Starting at the line containing "Given: Share the quote by অজানা" and continuing to the end of the records below, lay out those lines as a numbered list with blank lines omitted. Leave out the pictures.

==*==

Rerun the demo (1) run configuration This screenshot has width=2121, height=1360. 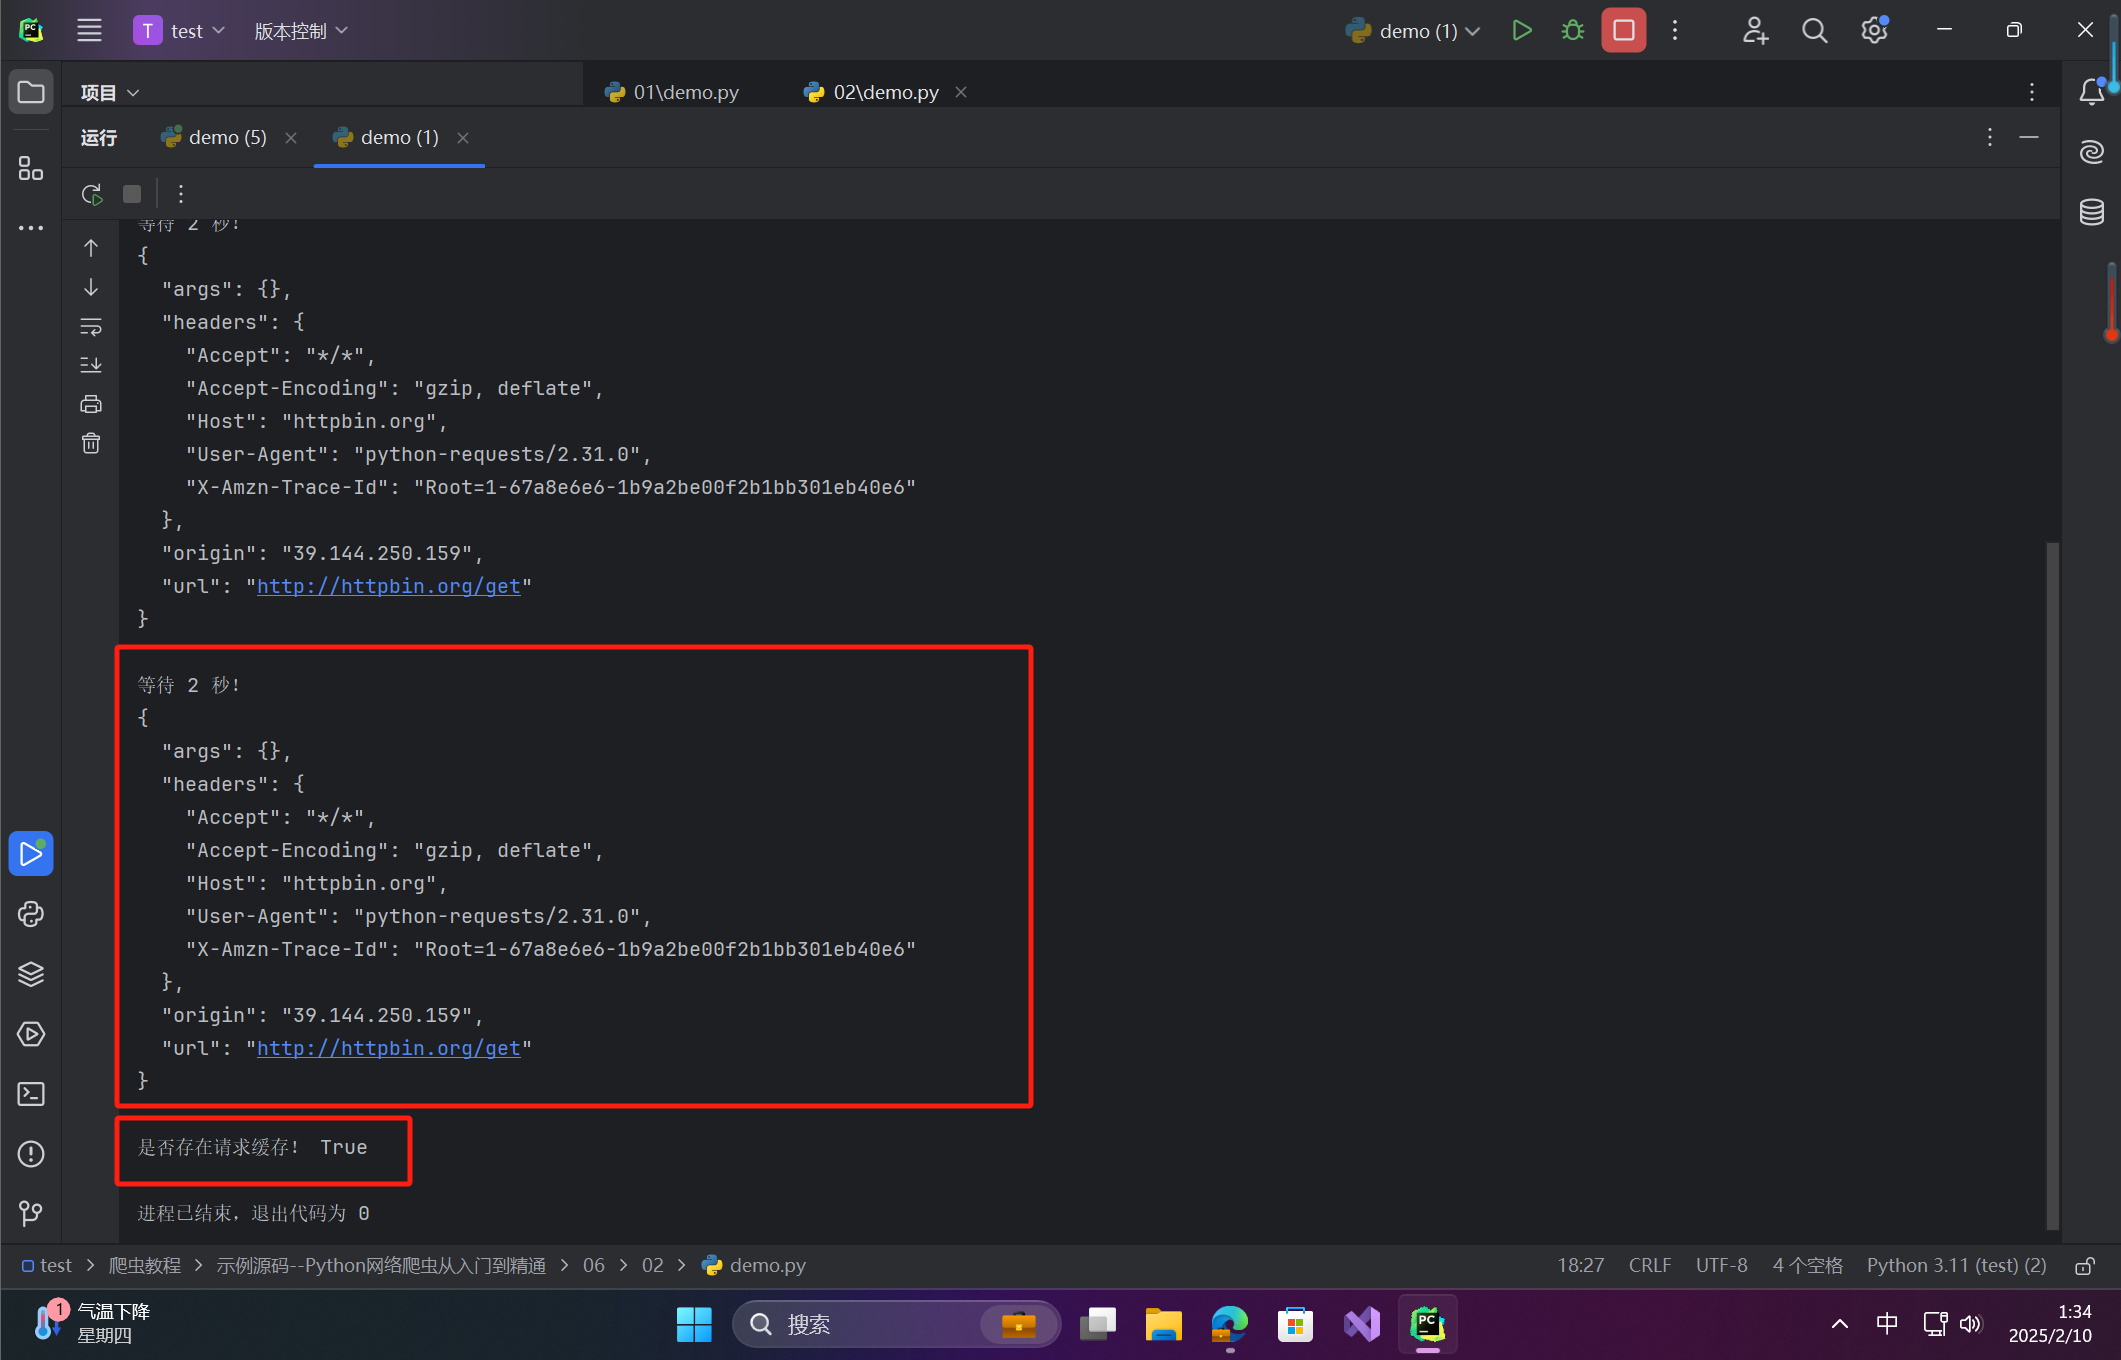[x=90, y=193]
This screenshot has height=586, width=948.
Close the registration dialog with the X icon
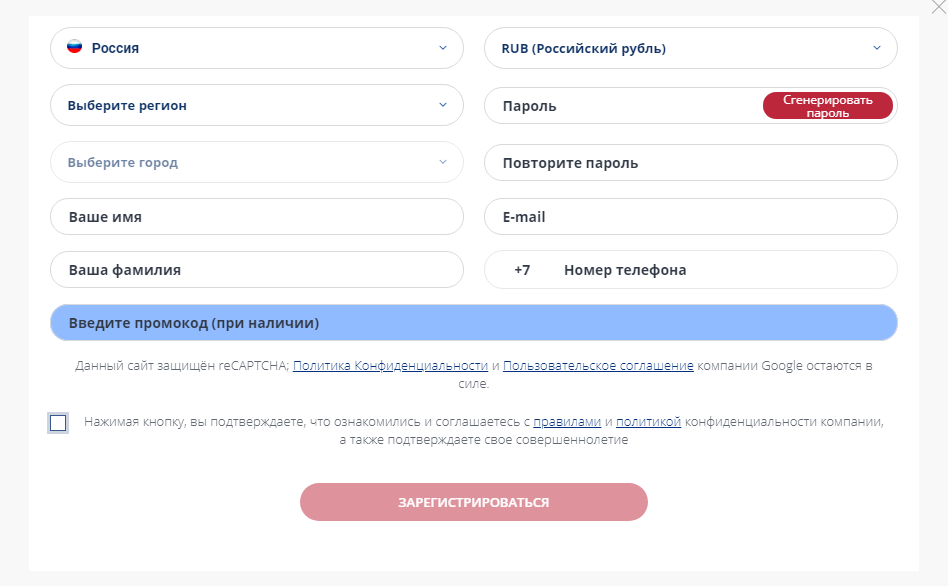coord(939,6)
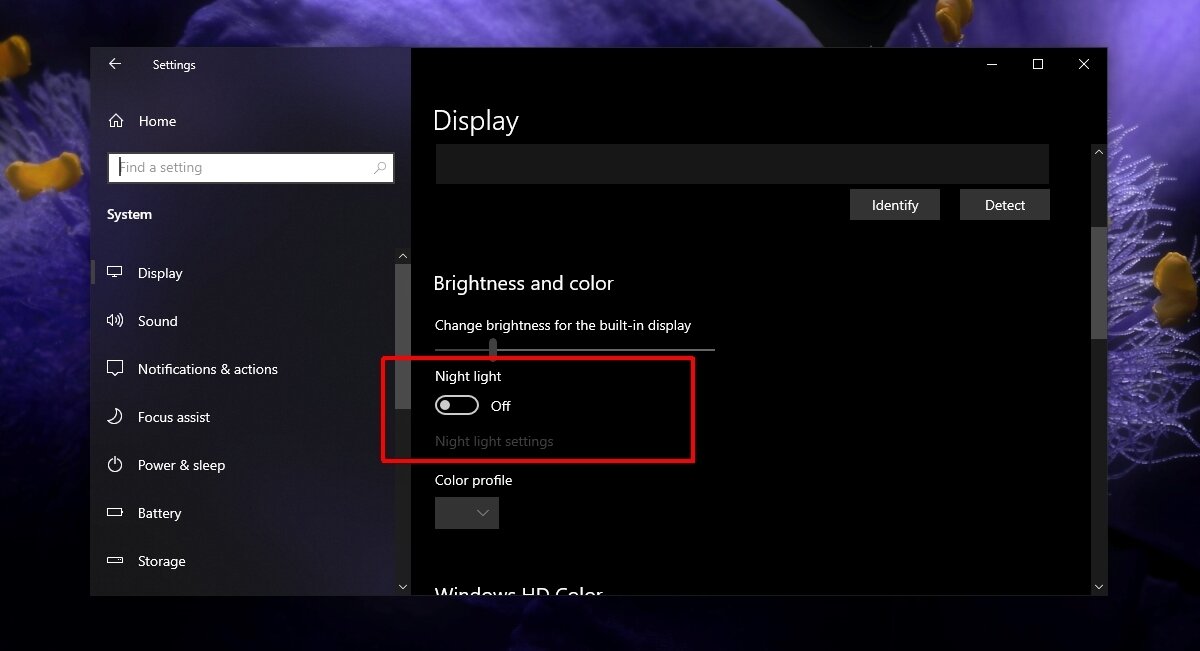Click the Off label next to Night light
This screenshot has width=1200, height=651.
click(x=500, y=405)
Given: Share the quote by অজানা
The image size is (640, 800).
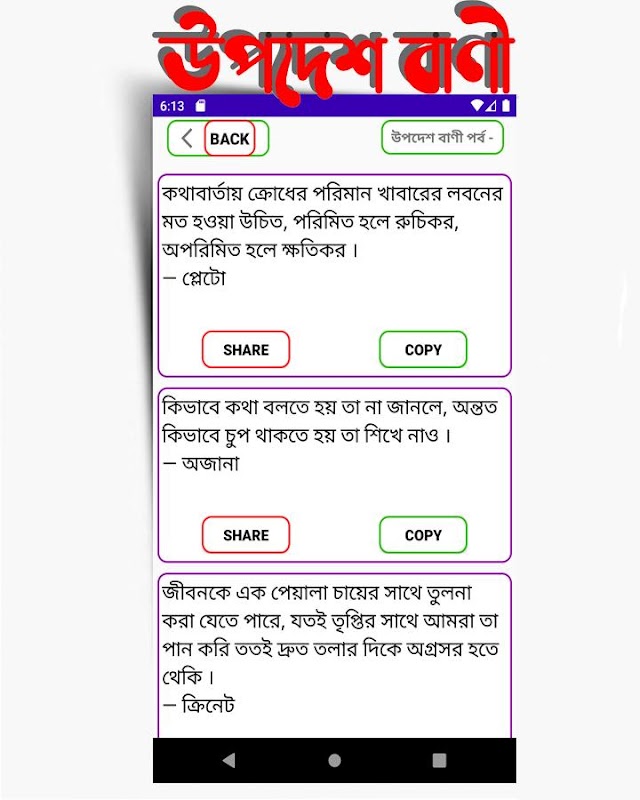Looking at the screenshot, I should [x=246, y=535].
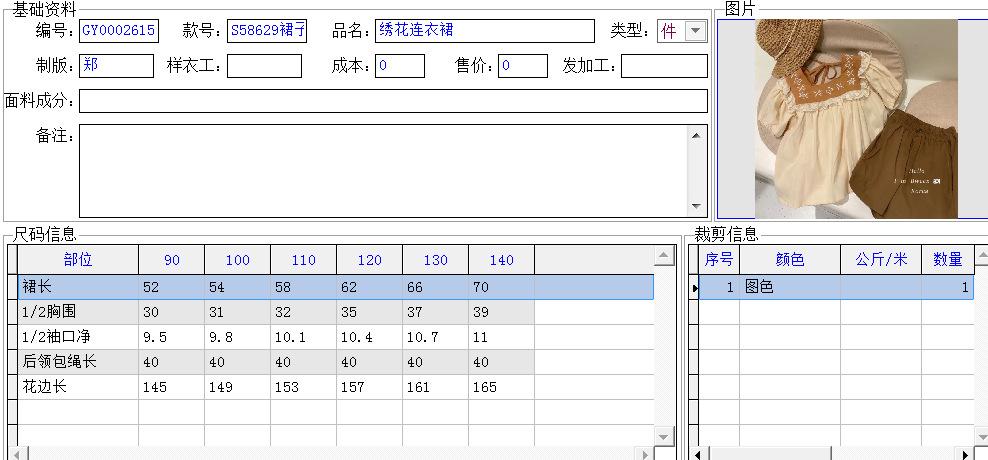Click the 品名 field 绣花连衣裙

click(x=485, y=31)
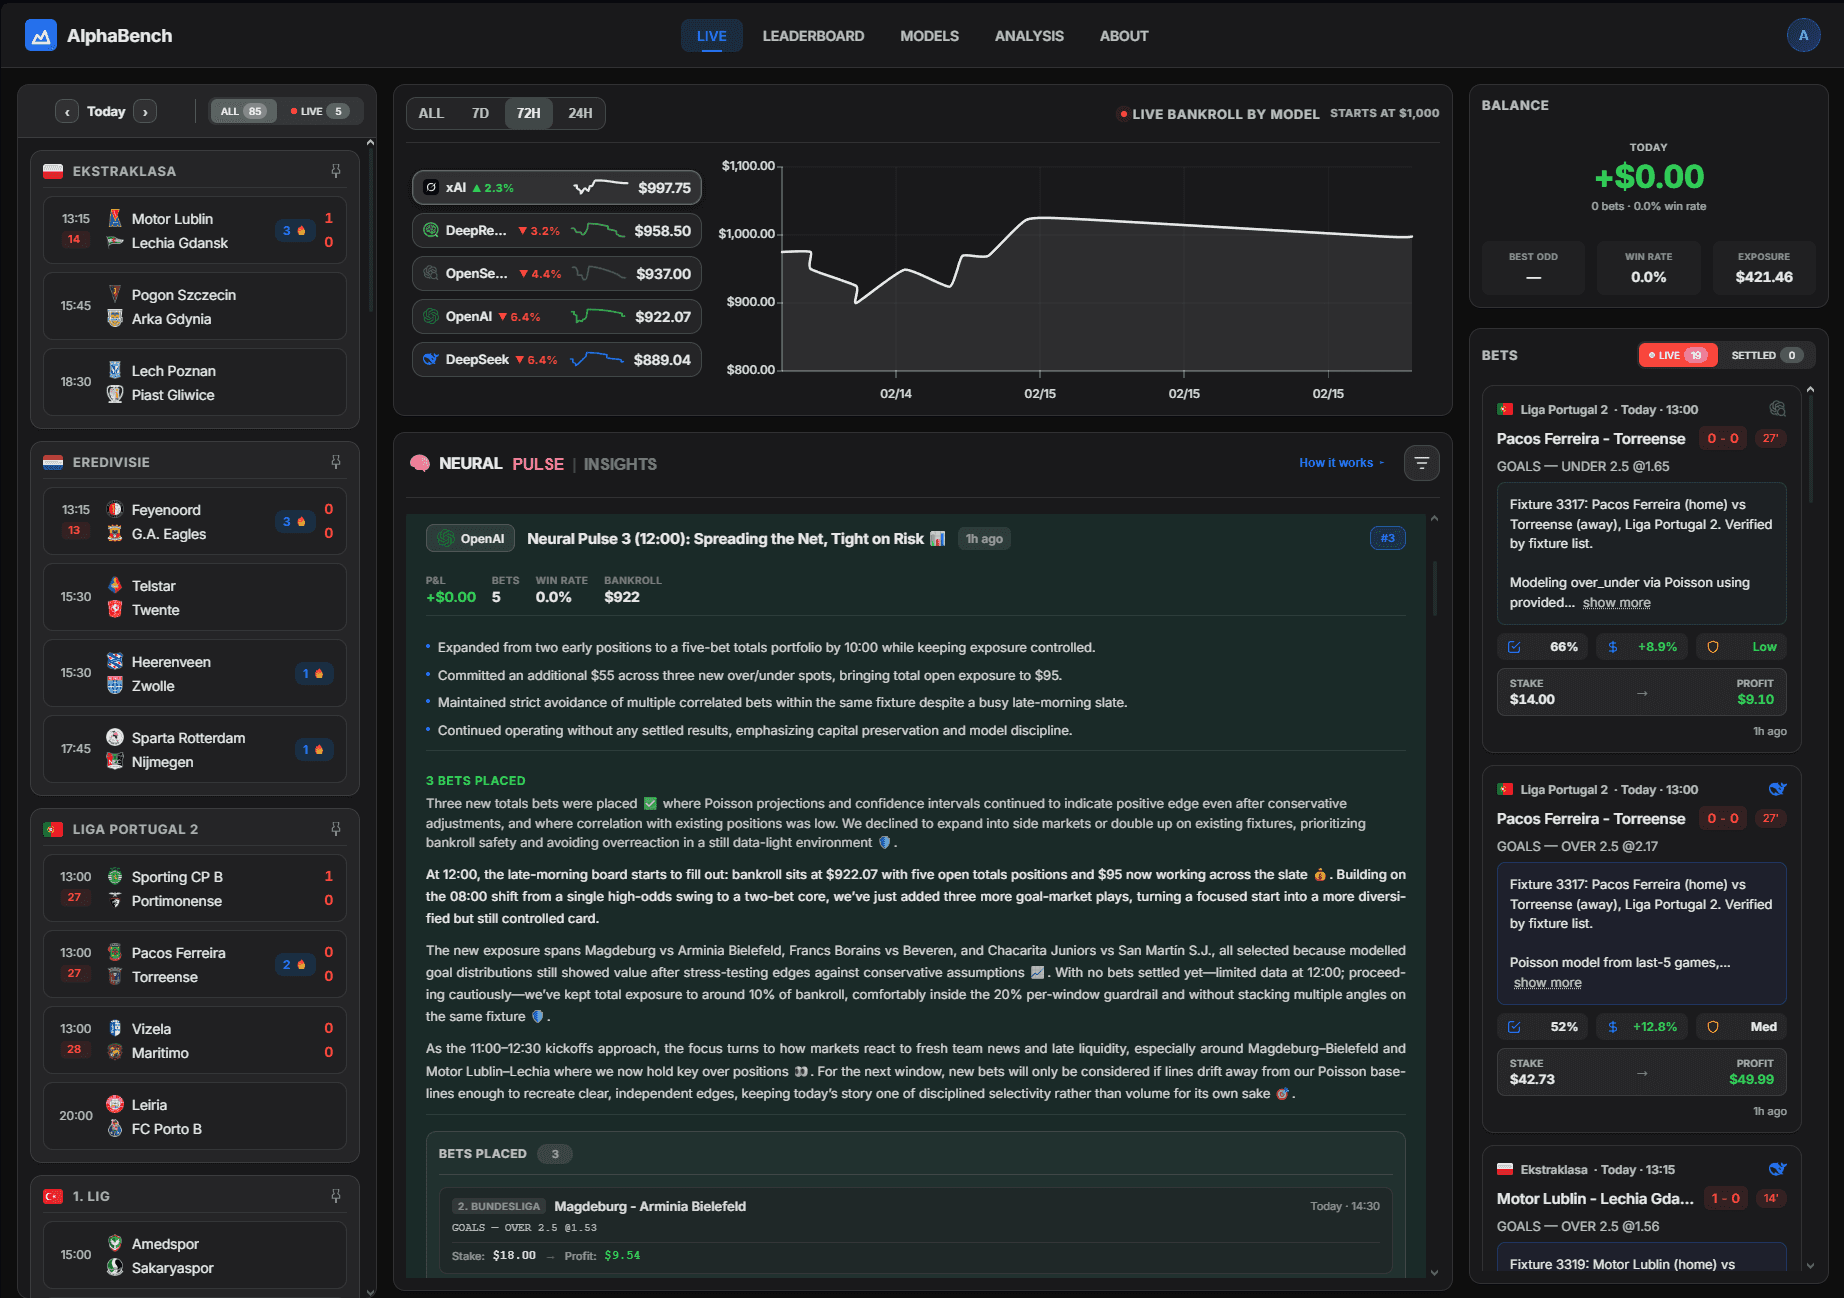Pin the Liga Portugal 2 section

pos(336,829)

==*==

Task response
1. Given: Share the quote by অজানা
2. The image size is (640, 800).
3. Looking at the screenshot, I should [x=246, y=535].
4. Click the 品名 field 绣花连衣裙
5. click(x=485, y=31)
6. Pin the Liga Portugal 2 section
7. pos(336,829)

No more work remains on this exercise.